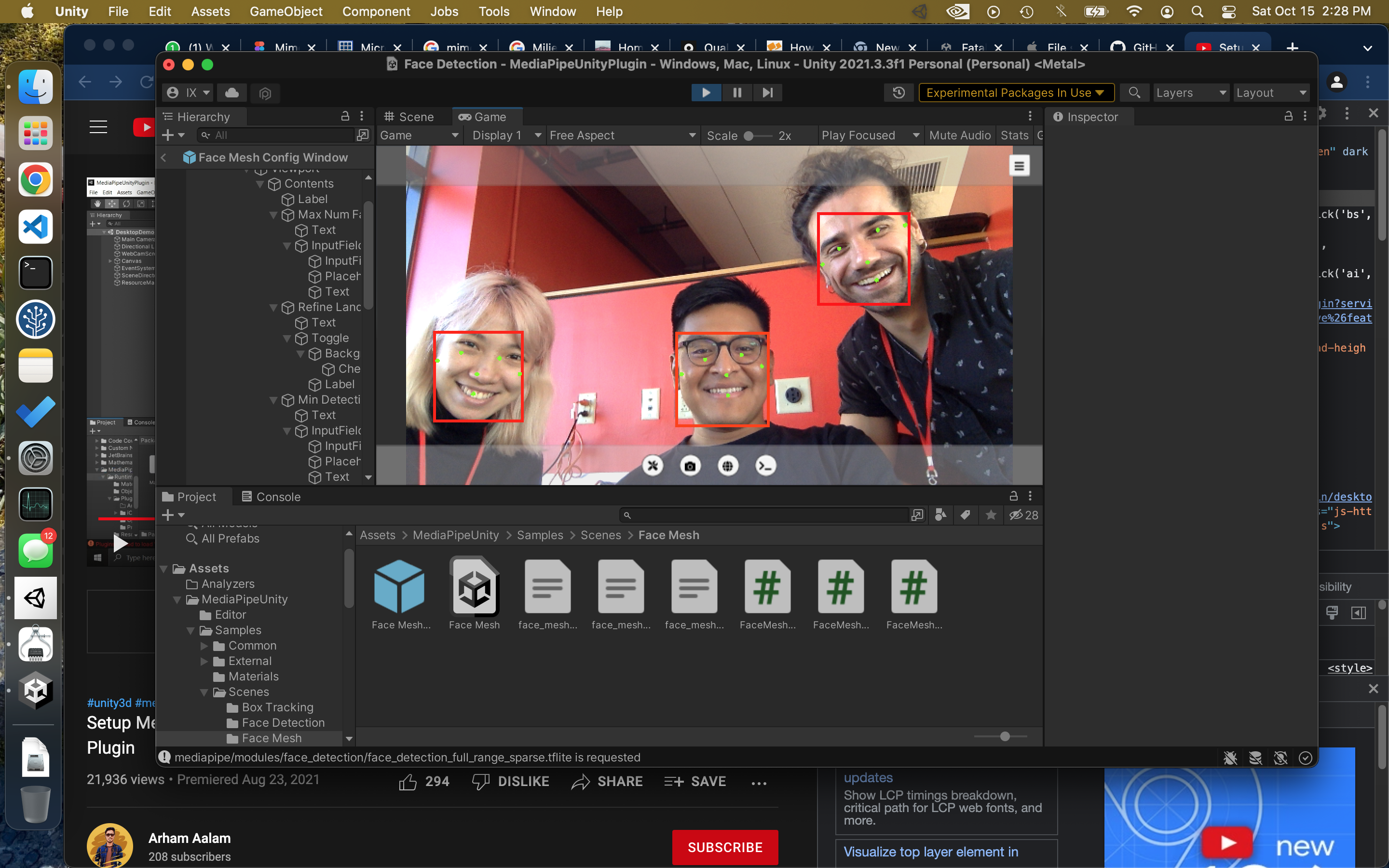The image size is (1389, 868).
Task: Adjust the Game view Scale slider
Action: (749, 136)
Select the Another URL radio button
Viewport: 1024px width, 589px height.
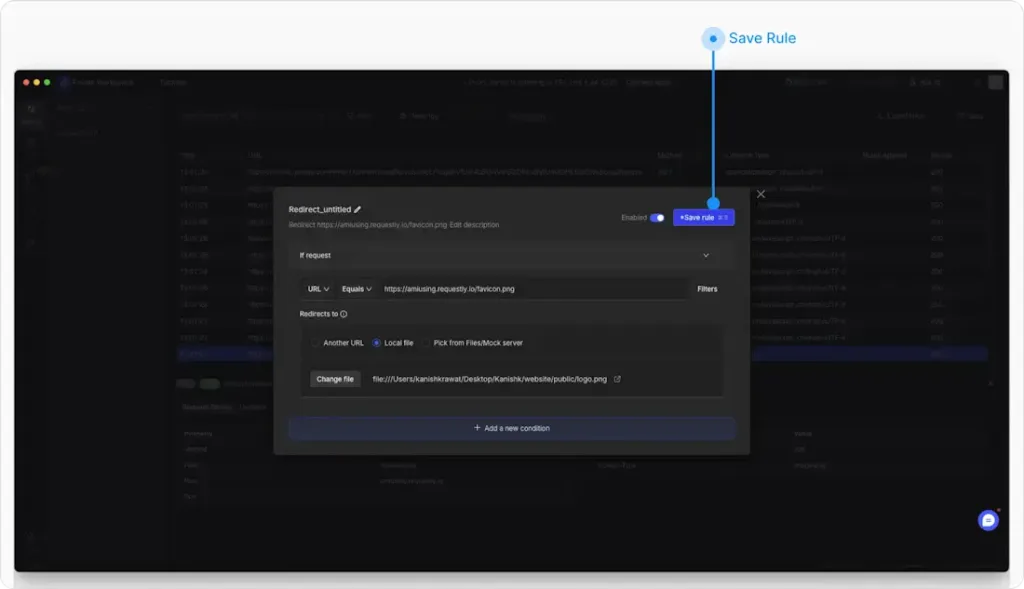pyautogui.click(x=315, y=343)
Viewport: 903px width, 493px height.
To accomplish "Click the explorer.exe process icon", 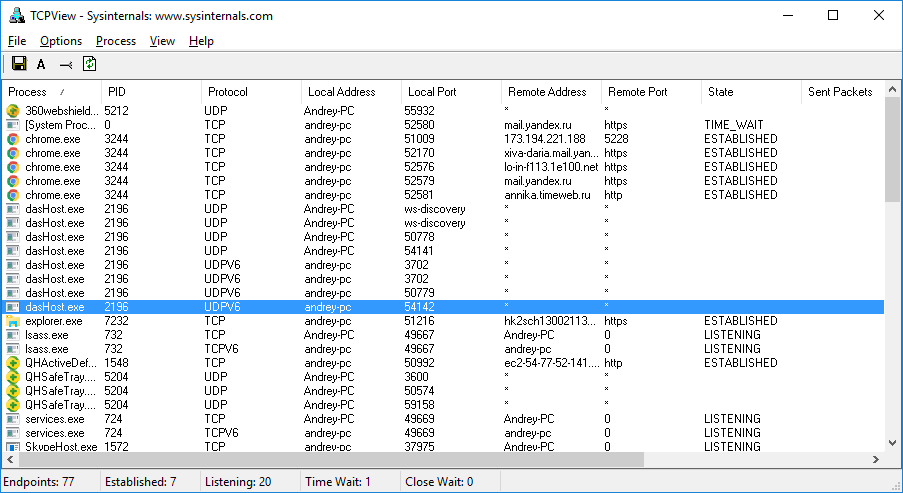I will click(x=13, y=321).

(What you have to do): Count the lines in the records above that contain the string "Viewport", and reply with the number only.

(Task solution): 2